* [Tugas yang Dikerjakan]
(a) Tuliskan semua kata ulang bertanda hubung yang terdapat dalam teks tentang agama, sesuai urutan kemunculannya.
(b) Salin teks tentang agama tanpa perubahan, dimulai dari "Pernyataan ini seringkali" dan diakhiri dengan "sekularisasi.".

* [Potongan Dokumen]
──────
Pernyataan ini seringkali digunakan para apologis agama untuk menguatkan
keyakinan mereka akan betapa mendasarnya posisi agama dalam nilai-nilai
kemanusiaan. Namun perlu juga ditandaskan bahwa sikap mempertanyakan kembali
makna agama dan relevansinya dengan kehidupan sosial juga fenomena universal
yang ada dimana-mana. Kajian-kajian agama baik dalam masyarakat primitif sampai
pada masyarakat yang modern menunjukkan bahwa keberadaan agama selalu
mengandung dua sisi yang berbarengan, yaitu kecenderungan transendensi dan
sekularisasi.
──────
* [Data yang Tersedia]
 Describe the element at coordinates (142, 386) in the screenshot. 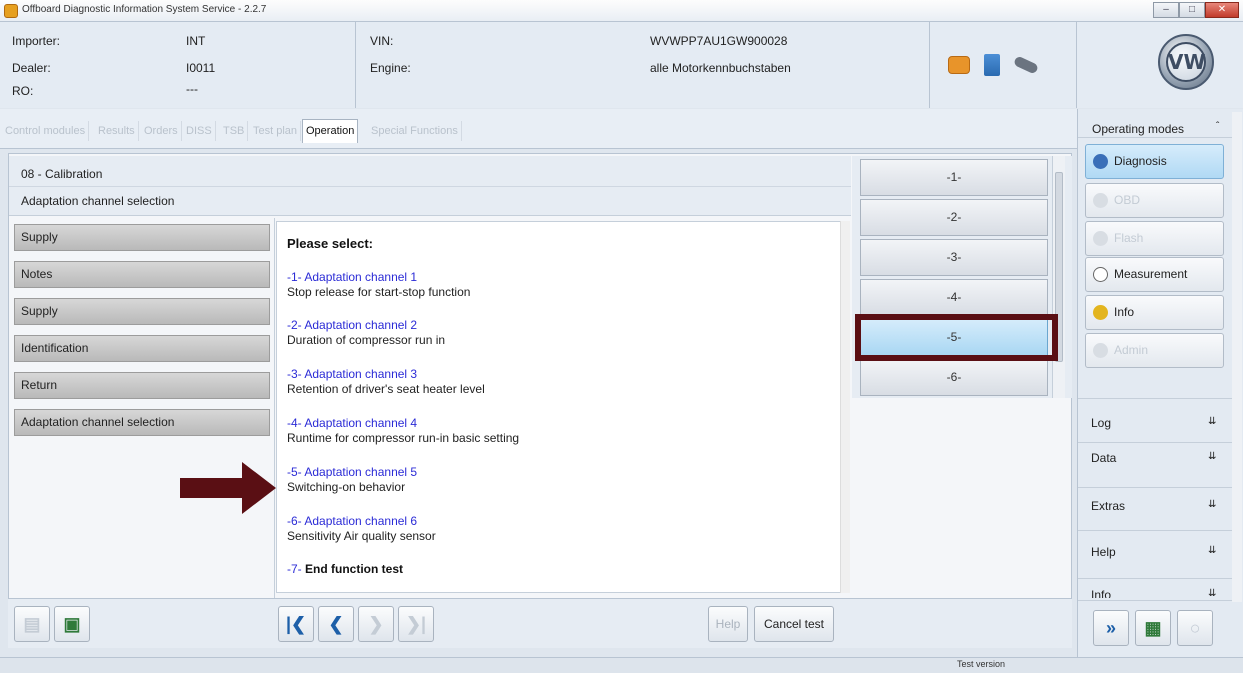

I see `nav-return: Return` at that location.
──────
* [Jawaban Tiap Tugas]
(a) nilai-nilai, dimana-mana, Kajian-kajian

(b)
Pernyataan ini seringkali digunakan para apologis agama untuk menguatkan
keyakinan mereka akan betapa mendasarnya posisi agama dalam nilai-nilai
kemanusiaan. Namun perlu juga ditandaskan bahwa sikap mempertanyakan kembali
makna agama dan relevansinya dengan kehidupan sosial juga fenomena universal
yang ada dimana-mana. Kajian-kajian agama baik dalam masyarakat primitif sampai
pada masyarakat yang modern menunjukkan bahwa keberadaan agama selalu
mengandung dua sisi yang berbarengan, yaitu kecenderungan transendensi dan
sekularisasi.